Results  Of 6.5 million adult hospitalizations, 99,312 (1.5%) were flagged by clinical criteria, 82,350 (1.3%) by ICD-9 codes, and 44,651 (0.7%) by both. Sensitivity for clinical criteria was higher than claims (74.8% vs 48.3%; P < .01), whereas positive predictive value was comparable (83% vs 89%; P = .23). Septic shock incidence, based on clinical criteria, rose from 12.8 to 18.6 cases per 1,000 hospitalizations (average, 4.9% increase/y; 95% CI, 4.0%-5.9%), while mortality declined from 54.9% to 50.7% (average, 0.6% decline/y; 95% CI, 0.4%-0.8%).

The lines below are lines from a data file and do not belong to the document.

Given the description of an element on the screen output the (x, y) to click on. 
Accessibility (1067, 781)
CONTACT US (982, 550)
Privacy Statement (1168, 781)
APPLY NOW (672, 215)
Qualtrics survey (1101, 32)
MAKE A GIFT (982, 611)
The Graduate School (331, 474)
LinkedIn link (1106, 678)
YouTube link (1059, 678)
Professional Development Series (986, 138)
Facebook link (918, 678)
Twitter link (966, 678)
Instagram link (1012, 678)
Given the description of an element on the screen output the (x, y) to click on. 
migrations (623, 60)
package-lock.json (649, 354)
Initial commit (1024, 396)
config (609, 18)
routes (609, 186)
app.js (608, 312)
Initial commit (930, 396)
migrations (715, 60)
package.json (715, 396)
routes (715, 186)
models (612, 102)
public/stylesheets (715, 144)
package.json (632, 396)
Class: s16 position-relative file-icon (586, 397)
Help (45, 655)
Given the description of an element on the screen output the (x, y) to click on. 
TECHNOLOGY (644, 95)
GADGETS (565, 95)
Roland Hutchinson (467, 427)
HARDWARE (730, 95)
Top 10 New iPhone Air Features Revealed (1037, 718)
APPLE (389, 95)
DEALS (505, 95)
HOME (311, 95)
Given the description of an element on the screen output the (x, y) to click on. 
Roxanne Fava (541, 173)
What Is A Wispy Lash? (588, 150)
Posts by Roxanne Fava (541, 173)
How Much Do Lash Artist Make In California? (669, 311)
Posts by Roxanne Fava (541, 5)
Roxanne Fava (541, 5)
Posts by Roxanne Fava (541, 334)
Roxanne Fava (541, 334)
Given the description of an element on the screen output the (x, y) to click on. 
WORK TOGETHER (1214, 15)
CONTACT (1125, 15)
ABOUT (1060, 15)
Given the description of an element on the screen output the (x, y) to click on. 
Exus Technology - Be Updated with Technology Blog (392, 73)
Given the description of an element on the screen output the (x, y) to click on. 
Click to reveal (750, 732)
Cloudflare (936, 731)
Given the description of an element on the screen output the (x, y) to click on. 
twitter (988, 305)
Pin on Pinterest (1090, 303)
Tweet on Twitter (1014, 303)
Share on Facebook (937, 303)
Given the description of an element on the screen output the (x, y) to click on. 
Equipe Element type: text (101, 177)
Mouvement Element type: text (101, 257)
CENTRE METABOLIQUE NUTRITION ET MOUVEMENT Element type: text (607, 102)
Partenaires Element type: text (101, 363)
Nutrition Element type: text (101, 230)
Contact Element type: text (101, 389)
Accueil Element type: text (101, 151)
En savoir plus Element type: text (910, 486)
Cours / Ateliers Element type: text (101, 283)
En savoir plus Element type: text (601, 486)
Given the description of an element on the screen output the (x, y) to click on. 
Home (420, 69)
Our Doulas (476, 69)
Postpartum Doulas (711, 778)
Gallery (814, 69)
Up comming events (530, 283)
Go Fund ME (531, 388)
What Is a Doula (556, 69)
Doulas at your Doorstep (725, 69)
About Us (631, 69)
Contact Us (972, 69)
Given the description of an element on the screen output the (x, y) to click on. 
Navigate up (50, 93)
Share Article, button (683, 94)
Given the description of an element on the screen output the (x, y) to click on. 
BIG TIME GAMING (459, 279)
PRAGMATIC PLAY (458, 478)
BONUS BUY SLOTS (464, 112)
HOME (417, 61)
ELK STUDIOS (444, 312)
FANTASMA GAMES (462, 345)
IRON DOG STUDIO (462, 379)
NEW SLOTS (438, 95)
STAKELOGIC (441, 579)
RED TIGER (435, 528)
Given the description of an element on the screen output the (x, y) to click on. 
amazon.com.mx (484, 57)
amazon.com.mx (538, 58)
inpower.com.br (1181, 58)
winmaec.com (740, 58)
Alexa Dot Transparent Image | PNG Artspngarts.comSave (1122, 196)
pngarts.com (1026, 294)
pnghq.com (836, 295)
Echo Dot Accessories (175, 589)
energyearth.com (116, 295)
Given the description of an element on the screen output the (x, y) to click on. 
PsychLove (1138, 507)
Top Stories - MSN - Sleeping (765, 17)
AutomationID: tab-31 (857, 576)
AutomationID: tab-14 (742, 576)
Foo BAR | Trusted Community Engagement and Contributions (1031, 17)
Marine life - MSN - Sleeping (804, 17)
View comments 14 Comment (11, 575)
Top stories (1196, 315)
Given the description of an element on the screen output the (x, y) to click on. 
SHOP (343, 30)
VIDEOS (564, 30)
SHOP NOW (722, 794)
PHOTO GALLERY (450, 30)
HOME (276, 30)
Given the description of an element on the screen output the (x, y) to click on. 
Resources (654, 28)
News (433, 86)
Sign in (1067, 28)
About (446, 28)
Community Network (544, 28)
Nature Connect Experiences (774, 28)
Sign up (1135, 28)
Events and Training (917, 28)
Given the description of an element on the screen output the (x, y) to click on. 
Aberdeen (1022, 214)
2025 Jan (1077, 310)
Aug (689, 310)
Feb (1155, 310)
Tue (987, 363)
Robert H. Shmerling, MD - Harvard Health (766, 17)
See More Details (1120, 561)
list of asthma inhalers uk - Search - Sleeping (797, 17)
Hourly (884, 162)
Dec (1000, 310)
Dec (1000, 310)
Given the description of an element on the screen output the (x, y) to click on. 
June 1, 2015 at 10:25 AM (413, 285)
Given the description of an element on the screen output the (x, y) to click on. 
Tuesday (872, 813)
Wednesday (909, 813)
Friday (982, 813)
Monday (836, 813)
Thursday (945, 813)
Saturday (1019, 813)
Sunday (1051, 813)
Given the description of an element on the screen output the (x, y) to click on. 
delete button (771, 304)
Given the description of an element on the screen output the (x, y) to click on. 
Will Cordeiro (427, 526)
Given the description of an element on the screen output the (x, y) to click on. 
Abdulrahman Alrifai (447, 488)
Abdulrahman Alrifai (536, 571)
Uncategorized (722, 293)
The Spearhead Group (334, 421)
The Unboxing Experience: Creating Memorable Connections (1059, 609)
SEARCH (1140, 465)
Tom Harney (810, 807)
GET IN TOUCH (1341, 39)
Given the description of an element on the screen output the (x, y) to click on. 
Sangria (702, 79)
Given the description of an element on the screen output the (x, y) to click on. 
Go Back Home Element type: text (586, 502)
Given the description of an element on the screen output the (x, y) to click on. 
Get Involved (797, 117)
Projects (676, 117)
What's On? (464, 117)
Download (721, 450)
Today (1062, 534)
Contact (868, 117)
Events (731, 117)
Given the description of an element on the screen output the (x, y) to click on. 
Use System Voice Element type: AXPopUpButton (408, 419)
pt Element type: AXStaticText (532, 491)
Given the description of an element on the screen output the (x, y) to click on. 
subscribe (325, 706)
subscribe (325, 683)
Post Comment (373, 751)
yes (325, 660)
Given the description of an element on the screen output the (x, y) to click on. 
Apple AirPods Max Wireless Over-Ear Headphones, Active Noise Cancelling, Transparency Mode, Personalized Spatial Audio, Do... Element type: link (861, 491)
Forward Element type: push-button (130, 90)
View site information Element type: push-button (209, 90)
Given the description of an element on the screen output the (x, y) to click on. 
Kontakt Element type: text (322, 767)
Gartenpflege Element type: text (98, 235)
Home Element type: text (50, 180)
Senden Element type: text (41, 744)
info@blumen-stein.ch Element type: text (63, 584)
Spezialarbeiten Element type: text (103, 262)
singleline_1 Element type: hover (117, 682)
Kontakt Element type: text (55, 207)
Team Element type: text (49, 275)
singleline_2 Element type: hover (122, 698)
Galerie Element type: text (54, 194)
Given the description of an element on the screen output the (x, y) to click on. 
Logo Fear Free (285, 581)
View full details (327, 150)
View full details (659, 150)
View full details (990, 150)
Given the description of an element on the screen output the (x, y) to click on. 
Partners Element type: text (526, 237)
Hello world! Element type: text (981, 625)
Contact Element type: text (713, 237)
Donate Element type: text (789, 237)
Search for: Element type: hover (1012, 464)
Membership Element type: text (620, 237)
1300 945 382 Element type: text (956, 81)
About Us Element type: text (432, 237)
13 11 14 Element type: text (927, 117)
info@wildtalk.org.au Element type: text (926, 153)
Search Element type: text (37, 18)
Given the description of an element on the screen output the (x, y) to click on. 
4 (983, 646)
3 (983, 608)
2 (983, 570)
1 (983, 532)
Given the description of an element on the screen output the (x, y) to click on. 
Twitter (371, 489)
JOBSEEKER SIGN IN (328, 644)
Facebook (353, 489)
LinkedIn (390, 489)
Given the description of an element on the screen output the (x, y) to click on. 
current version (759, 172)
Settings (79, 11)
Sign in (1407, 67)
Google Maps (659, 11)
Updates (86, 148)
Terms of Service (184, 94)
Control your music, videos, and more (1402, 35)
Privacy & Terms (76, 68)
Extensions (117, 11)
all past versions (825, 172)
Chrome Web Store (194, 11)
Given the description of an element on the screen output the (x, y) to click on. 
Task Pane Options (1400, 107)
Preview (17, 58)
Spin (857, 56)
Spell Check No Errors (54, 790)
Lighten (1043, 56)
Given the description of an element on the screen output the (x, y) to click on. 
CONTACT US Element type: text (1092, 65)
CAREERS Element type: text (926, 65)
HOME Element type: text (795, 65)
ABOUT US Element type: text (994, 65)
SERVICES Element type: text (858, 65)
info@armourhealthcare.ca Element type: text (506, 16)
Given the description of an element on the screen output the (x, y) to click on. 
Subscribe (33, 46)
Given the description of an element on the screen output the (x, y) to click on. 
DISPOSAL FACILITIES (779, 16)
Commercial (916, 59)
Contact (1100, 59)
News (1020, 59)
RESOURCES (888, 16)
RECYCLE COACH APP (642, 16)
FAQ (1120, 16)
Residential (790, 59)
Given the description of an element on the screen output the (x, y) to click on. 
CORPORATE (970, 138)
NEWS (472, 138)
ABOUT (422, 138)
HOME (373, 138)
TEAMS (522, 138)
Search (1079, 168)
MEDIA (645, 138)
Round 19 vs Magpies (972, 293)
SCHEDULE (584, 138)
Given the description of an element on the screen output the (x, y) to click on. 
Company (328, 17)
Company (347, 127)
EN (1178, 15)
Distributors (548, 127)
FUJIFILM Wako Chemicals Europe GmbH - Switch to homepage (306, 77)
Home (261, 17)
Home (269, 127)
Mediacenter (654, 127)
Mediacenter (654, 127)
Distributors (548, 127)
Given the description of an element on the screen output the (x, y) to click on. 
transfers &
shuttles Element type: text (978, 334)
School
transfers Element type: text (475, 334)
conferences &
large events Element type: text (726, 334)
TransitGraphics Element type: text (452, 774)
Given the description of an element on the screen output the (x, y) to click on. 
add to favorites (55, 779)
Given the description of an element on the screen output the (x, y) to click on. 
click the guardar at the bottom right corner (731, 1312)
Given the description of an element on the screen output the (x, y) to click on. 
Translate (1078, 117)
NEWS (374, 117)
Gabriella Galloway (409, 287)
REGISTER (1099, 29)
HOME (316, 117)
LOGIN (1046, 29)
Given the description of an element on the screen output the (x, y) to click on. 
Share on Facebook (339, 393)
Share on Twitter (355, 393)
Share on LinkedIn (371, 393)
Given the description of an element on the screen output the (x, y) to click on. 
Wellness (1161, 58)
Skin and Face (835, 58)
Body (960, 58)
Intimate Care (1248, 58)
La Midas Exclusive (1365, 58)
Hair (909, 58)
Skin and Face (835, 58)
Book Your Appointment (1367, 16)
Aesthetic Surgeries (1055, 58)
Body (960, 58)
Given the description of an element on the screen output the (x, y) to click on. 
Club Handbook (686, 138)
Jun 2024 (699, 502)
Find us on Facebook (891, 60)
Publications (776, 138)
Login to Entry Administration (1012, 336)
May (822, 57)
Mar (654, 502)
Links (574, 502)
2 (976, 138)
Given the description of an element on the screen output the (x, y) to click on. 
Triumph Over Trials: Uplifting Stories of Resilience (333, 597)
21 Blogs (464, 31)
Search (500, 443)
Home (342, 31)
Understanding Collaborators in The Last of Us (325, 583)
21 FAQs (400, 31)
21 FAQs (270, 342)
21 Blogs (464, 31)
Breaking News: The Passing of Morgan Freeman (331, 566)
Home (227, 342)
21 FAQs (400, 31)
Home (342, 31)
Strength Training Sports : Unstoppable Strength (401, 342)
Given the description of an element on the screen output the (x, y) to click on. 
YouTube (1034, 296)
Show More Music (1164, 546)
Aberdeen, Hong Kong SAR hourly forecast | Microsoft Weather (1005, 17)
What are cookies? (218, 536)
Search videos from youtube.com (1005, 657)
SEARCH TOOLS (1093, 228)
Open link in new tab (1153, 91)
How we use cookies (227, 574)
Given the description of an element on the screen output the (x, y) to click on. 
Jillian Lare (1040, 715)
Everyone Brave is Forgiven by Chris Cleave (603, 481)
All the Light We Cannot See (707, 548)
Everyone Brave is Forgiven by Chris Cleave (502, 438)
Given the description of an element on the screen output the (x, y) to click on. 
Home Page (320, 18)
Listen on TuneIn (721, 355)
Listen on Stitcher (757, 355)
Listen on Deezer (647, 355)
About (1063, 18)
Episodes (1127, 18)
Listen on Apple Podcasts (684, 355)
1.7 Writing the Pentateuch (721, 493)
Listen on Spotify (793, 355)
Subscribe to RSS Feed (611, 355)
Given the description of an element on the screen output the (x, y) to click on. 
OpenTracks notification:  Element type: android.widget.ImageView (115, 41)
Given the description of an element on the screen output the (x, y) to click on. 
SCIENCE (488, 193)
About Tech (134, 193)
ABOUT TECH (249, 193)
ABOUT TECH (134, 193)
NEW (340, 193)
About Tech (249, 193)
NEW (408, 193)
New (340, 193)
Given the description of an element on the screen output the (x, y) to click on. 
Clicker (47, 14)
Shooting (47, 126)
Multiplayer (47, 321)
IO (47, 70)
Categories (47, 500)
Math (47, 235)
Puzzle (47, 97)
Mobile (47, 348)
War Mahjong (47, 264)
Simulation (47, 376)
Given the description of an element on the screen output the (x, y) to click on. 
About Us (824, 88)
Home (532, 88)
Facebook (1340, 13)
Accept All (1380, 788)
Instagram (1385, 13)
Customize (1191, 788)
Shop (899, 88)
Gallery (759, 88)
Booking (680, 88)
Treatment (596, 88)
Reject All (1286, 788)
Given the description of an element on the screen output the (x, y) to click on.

In contrast, septic shock incidence, based on ICD-9 codes, increased from 6.7 to 19.3 per 1,000 hospitalizations (19.8% increase/y; 95% CI, 16.6%-20.9%), while mortality decreased from 48.3% to 39.3% (1.2% decline/y; 95% CI, 0.9%-1.6%).

Conclusions  A clinical surveillance definition based on concurrent vasopressors, blood cultures, and antibiotics accurately identifies septic shock hospitalizations and suggests that the incidence of patients receiving treatment for septic shock has risen and mortality rates have fallen, but less dramatically than estimated on the basis of ICD-9 codes.